## BEGIN Article

A senior Assam Police official has been quoted by a
section of the media as saying that the State has been
purged of all ‘established’ insurgent groups
with the laying of arms on 24 January 2012 in Guwahati.
A daily quoted Additional Director General of Police
(Special Branch) Khagen Sarma as saying: “What
is left are splinter groups and breakaway factions of
groups in ceasefire. They have nothing but nuisance
value…” He was also quoted as saying the
Government would now fast-track the peace process and
reach settlements with the rebel groups at the earliest.
If one is to take this statement by the official seriously,
it would mean that Assam has become free from insurgency.
And if ‘splinter groups, deserters and breakaway
factions’ are the only remaining problem, then
the security establishment in Assam has to deal with
the following: the anti-talk ULFA faction headed by
Paresh Baruah; the NDFB faction headed by Ranjan Daimary;
the DHD (Dilip Nunisa faction) that is nowhere near
signing a peace deal; the new Dimasa splinter bands
of armed men; the KLNLF in Karbi Anglong, and a few
others. If that isn’t enough, Assam now has a
Maoist rebellion at hand, a rebellion that is threatening
to assume dangerous proportions because the ‘red
rebels’ have already established links with the
anti-talk ULFA faction and Meitei insurgent groups like
the PLA.
Dealing with these splinter groups, deserters and breakaway
factions’ aside, of course, the Maoists, is going
to be a tall order for the security forces in Assam.
And the worst possible scenario is that these groups
could well be granted the much needed legitimacy by
none other than the police or a section within the police
force or the Government itself. Then what happens—yet
another round of so-called truce and a so-called peace
process. The cycle simply goes on. What today is sought
to be dismissed as nothing but ‘splinter groups,
deserters and breakaway factions’ could well be
the key players of insurgent politics tomorrow with
the Government joining the game of playing peace makers.

## END Article
## BEGIN Items

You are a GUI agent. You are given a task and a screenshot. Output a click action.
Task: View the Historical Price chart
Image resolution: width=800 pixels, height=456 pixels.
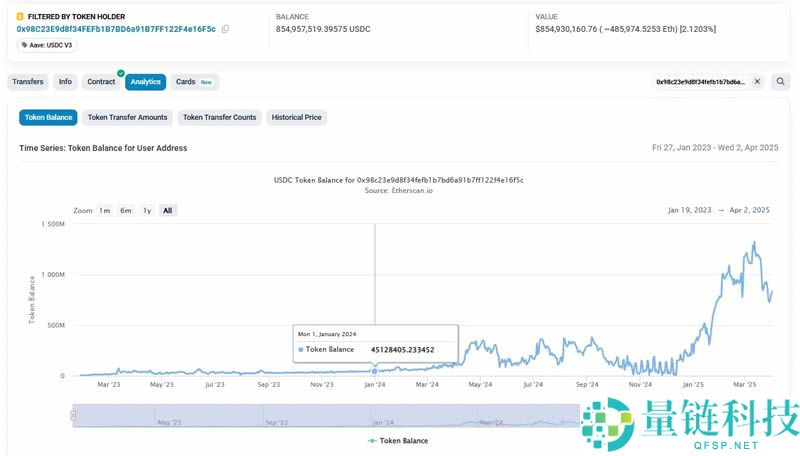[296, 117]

## END Items
## BEGIN Items

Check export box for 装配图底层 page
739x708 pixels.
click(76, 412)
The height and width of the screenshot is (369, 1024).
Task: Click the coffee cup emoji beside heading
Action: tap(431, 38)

## END Items

Challenges:
(1) From the article on insurgency in Assam, extract the passage between "A daily quoted" and "at the earliest.", inclusive.
(2) Condense the paragraph of the article on insurgency in Assam that begins "If one is to take this statement by the official seriously" into a short list of its main points.
(3) According to the article on insurgency in Assam, on what date and in what city did the laying of arms take place?

Answers per task:
(1)
A daily quoted Additional Director General of Police
(Special Branch) Khagen Sarma as saying: “What
is left are splinter groups and breakaway factions of
groups in ceasefire. They have nothing but nuisance
value…” He was also quoted as saying the
Government would now fast-track the peace process and
reach settlements with the rebel groups at the earliest.

(2)
- Taken seriously, the official's statement would mean Assam is free from insurgency.
- If splinter groups, deserters and breakaway factions are the only remaining problem, the security establishment must still deal with:
  - the anti-talk ULFA faction headed by Paresh Baruah
  - the NDFB faction headed by Ranjan Daimary
  - the DHD (Dilip Nunisa faction), which is nowhere near signing a peace deal
  - the new Dimasa splinter bands of armed men
  - the KLNLF in Karbi Anglong
  - a few others
- Assam also faces a Maoist rebellion that threatens to assume dangerous proportions.
- The Maoists have already established links with the anti-talk ULFA faction and Meitei insurgent groups such as the PLA.

(3) It took place on 24 January 2012 in Guwahati.